Child custody and visitation cases can be some of the most challenging and contentious matters when it comes to family law. This is especially true when one parent wishes to relocate to another city, state, or country and bring their child or children with them. These are known as “move-away” cases.
These proceedings present a number of unique challenges for both custodial and non-custodial
parents. With the assistance of an experienced attorney, however, parties dealing with a move-away order can find the support and representation needed to effectively protect their rights and interests.
A Few Important Facts about Move-Away Orders in California
- Distance – A move-away order stems from the custodial parent’s request
to relocate with their child or children to a new geographic area. The destination could be a nearby city, a different state, or even a different country halfway across the world. Move-away involving shorter distances between custodial and non-custodial parents may present some challenges with a non-custodial parent’s involvement in day-to-day activities with their children. These challenges are not as extensive as those posed by relocation to other cities or states hours away or longer. When longer distances are involved there is greater disruption in the relationship between children and the non-custodial parent, as well as disruption in a child’s quality of life.
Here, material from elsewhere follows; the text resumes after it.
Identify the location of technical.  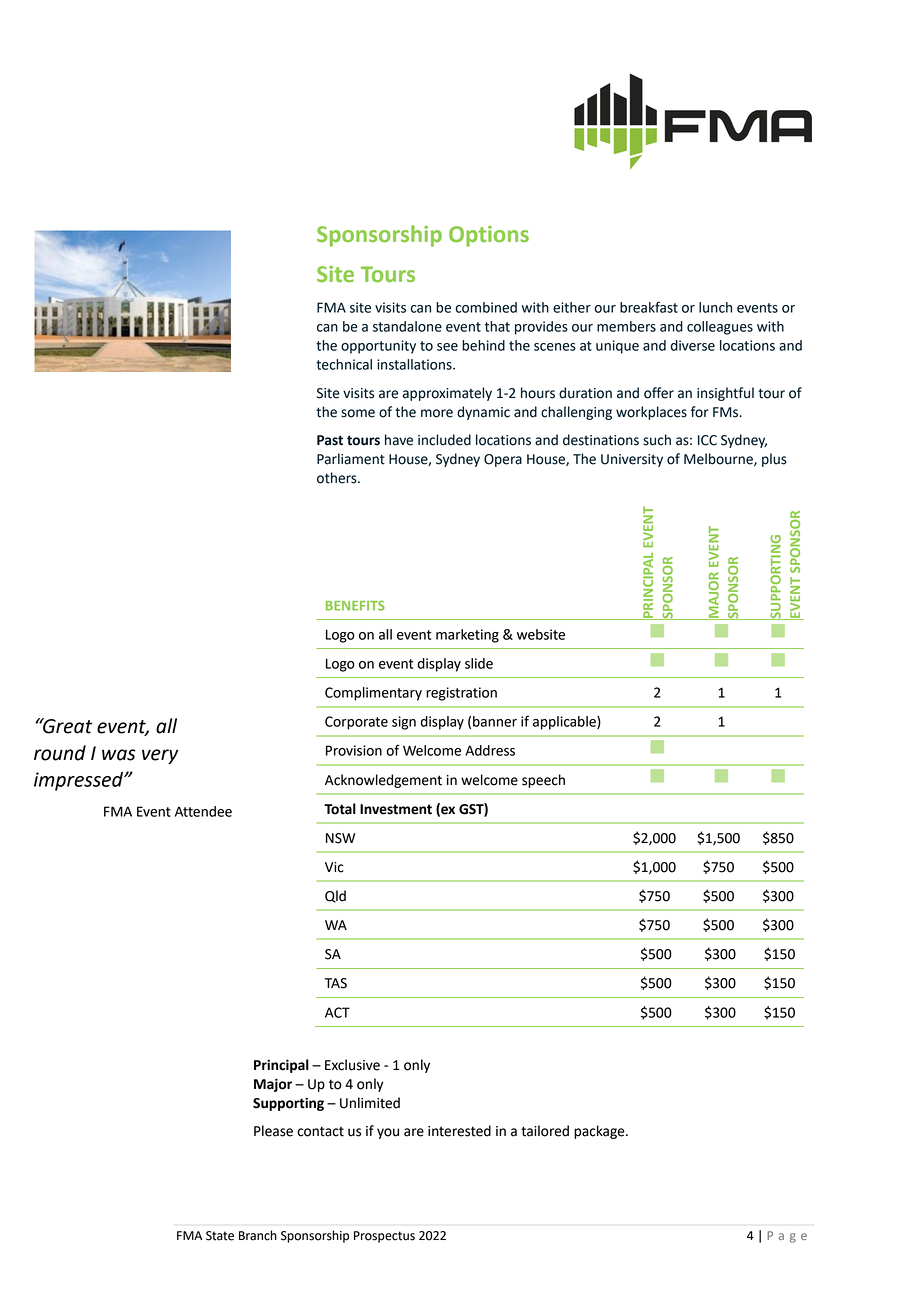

- Agreements – Parents who are able to work together amicably to devise a parental
agreement regarding custody and visitation rights can do so without having a judge decide for them. These agreements can outline plans for changes in parental time sharing, as well as the rights of non-custodial parents during holidays, special events, and vacations. Though made out of the courtroom, these agreements still need to be drafted and reviewed with the assistance of an attorney to ensure your rights are protected. They also need to be signed by a judge to make them binding court orders.
- The Court – In the event that parents are not able to reach an agreement out of court, or when a non-custodial parent wishes to oppose a move-away, enlisting the help of a lawyer should be a priority. Our attorneys can assist in immediately obtaining temporary orders to prevent the move-away until a final determination is made by the court. We can also help our clients protect their rights and interests. For custodial parents, this involves demonstrating why a move-away order should be granted and how the parent will continue to provide a stable home. For non-custodial parents, this may involve arguments as to why the move-away is not in a child’s best interest, particularly if they have a strong bond with their non-custodial parent, a nearby family support system, local friends, and more. It may also be argued that the move is being made in bad faith, such as to prevent a non-custodial parent from being involved in their child’s or children’s lives.
- The Children – As in any family law matter involving children and the legal system, the court will always focus on what is best for the children. This means that when courts are tasked with deciding whether a custodial parent should be allowed to relocate with their child, they will review a number of factors to determine if the move is in the child’s best interest. These factors may include the distance of the move, the current custody and visitation arrangement, the child’s relationship with both parents, the child’s age and preference – if they are old enough, how they will adjust to a new home and environment, and other considerations.
With California being one of the most diverse states in the country, move-away cases are not uncommon. Our firm has years of experience handling move-away matters on behalf of both custodial and non-custodial parents. This enables us to take the unique facts of a case and evaluate them in accordance to the law and how California courts typically handle these matters. During such important and often challenging legal endeavors, this insight can prove invaluable to help parents effectively protect their rights and relationships with their children.